The team overall? 3-10-4, 10 points, last place, -21 goal differential.


----------



## CrazyEddie20

Randall Ritchey said:


> The response has been amazing by the fans. The River Otters who used to play there used to have a pretty good following and with the staff there, I could see this team lasting here for a while. Especially with the class of players who are with the team.




You've gotten one thing right - the response by fans has been amazing. It's just been amazing in the wrong way.


----------



## Off da post and in

CrazyEddie20 said:


> So now, let's recap this preview:
> 
> Costello - cut while leading the team in scoring.
> Mobley - cut after five games with zero points and a -6 rating. Clearly, he wasn't skilled offensively and pretty inept defensively.
> Fox - 6g, 10a, -8
> Makway - 6g, 4a, -12
> Corbeil - reassigned.

■ ■ ■

# Given exercise
Transcribe the forum thread about the hockey team word for word, from "## CrazyEddie20" to "the wrong way.".

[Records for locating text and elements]
■ ■ ■

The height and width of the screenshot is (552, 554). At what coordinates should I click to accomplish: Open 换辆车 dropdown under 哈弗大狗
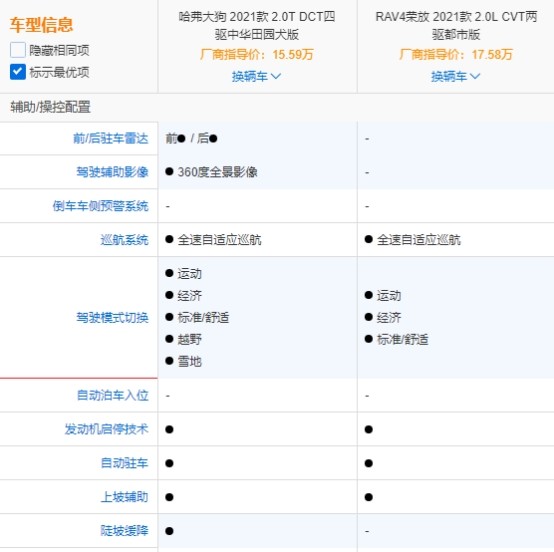[x=257, y=76]
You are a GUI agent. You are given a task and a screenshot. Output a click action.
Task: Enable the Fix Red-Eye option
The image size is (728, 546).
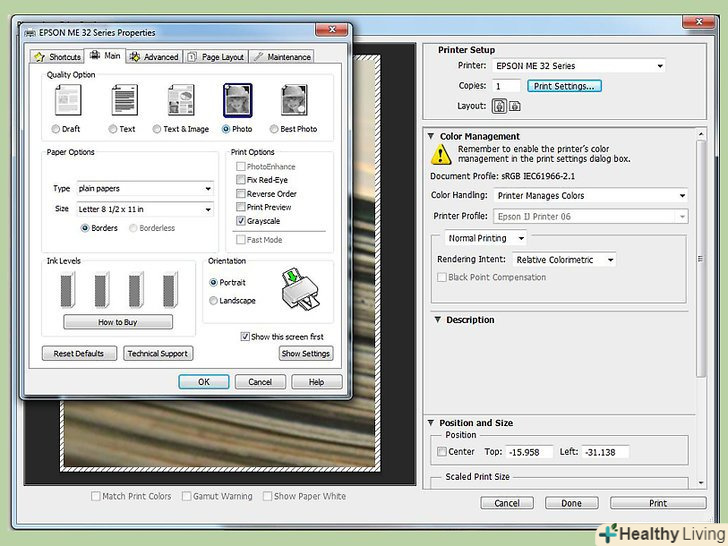point(240,179)
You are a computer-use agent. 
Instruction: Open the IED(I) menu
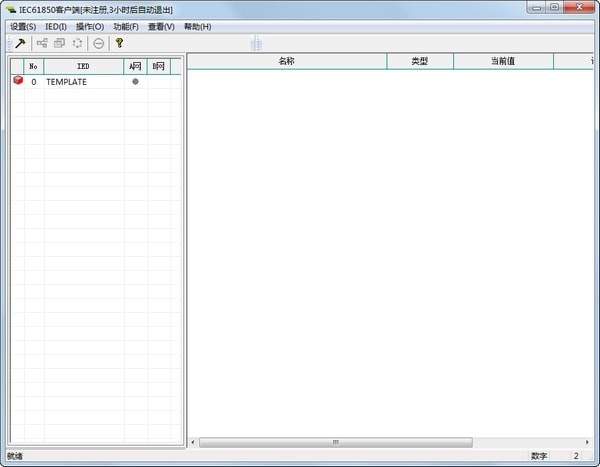[x=56, y=26]
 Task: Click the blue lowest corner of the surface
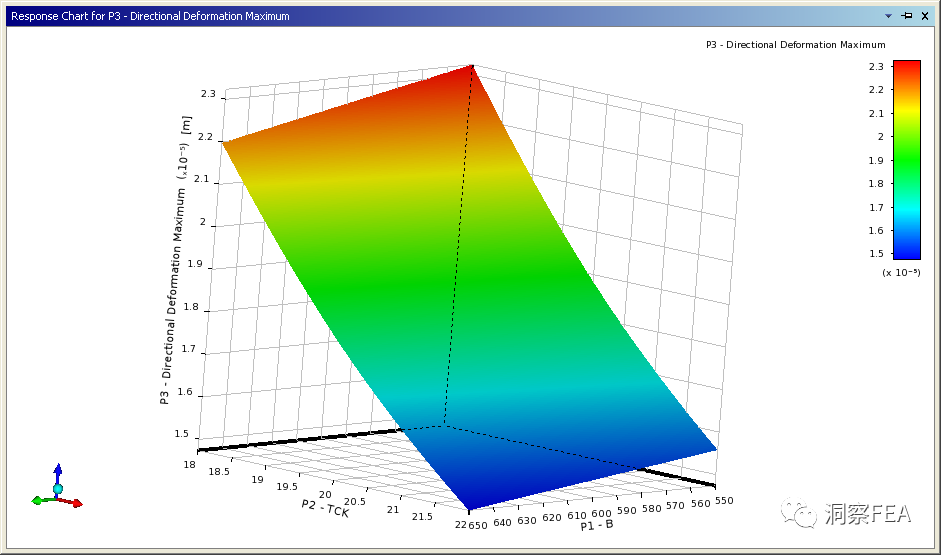pyautogui.click(x=470, y=500)
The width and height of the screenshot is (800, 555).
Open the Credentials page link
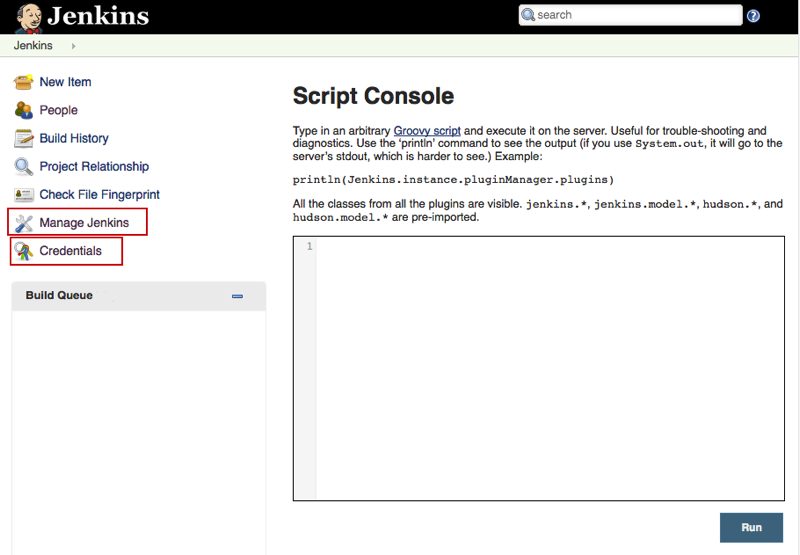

■ ■ ■

# Task answer
## CrazyEddie20

Randall Ritchey said:


> The response has been amazing by the fans. The River Otters who used to play there used to have a pretty good following and with the staff there, I could see this team lasting here for a while. Especially with the class of players who are with the team.




You've gotten one thing right - the response by fans has been amazing. It's just been amazing in the wrong way.